“Said Hanrahan” is a poem written by the Australian bush poet John O’Brien, the pen name of Roman Catholic priest Patrick Joseph Hartigan. The poem’s earliest known publication was in July 1919 in The Catholic Press, appearing in 1921 in the anthology Around the Boree Log and Other Verses.
The poem describes the recurrent natural cycle of droughts, floods and bushfires in rural Australia as seen by “Hanrahan”, a pessimistic man of Irish descent. “‘We’ll all be rooned’, said Hanrahan”—an adage extracted from the poem—has entered the Australian English lexicon.
The poem starts with the area in the grip of a drought, the worst since “the banks went bad”; a reference to the drought and banking crisis of the early 1890s.
“If we don’t get three inches, man, Or four to break this drought, We’ll all be rooned,” said Hanrahan, “Before the year is out.”
In time, the rains “drummed a homely tune” on “iron roof and window-pane”. The problem then changed from drought to flood. “Banker” refers to a watercourse filled from bank to bank, unusual in Australia where many watercourses are ephemeral or only intermittently full.

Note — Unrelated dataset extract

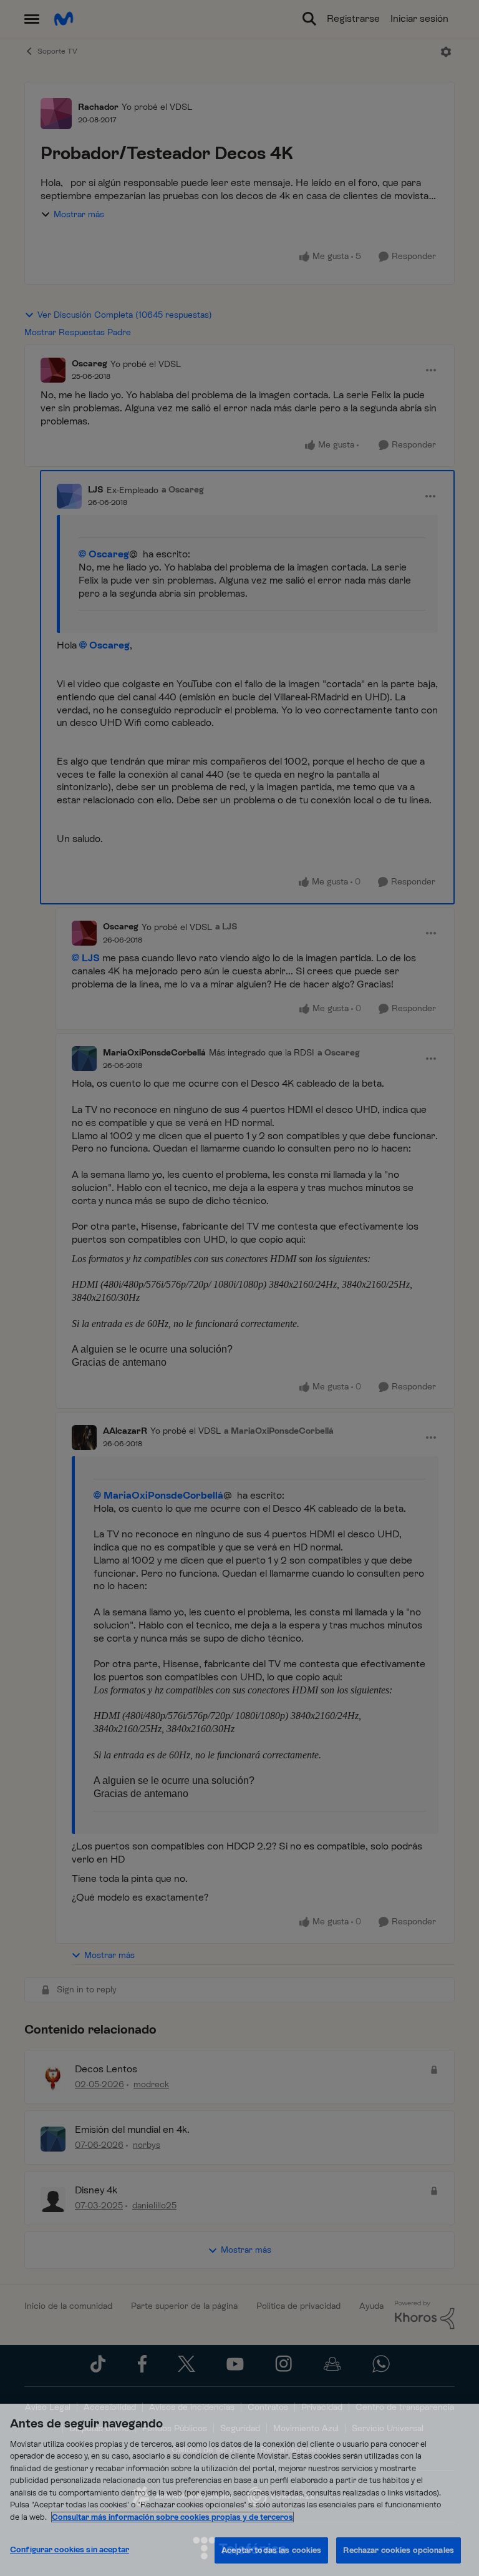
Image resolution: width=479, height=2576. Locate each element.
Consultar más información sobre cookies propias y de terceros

And every creek a banker ran, And dams filled overtop; “We’ll all be rooned,” said Hanrahan, “If this rain doesn’t stop.”
“In God’s good time” the rain stopped and spring arrived with “harvest-hopes immense”. The “knee-deep” grass, while good for feeding livestock, brought to mind the risk of bushfire.
“There’ll be bush-fires for sure, me man, There will, without a doubt; We’ll all be rooned,” said Hanrahan, “Before the year is out.”
The key refrain in the poem is “We’ll all be rooned” (“rooned” is a transcription of an Irish Australian pronunciation of “ruined”) which has entered the Australian lexicon as a dismissive response to predictions of disasters or hard times, especially those out of the control of the speakers.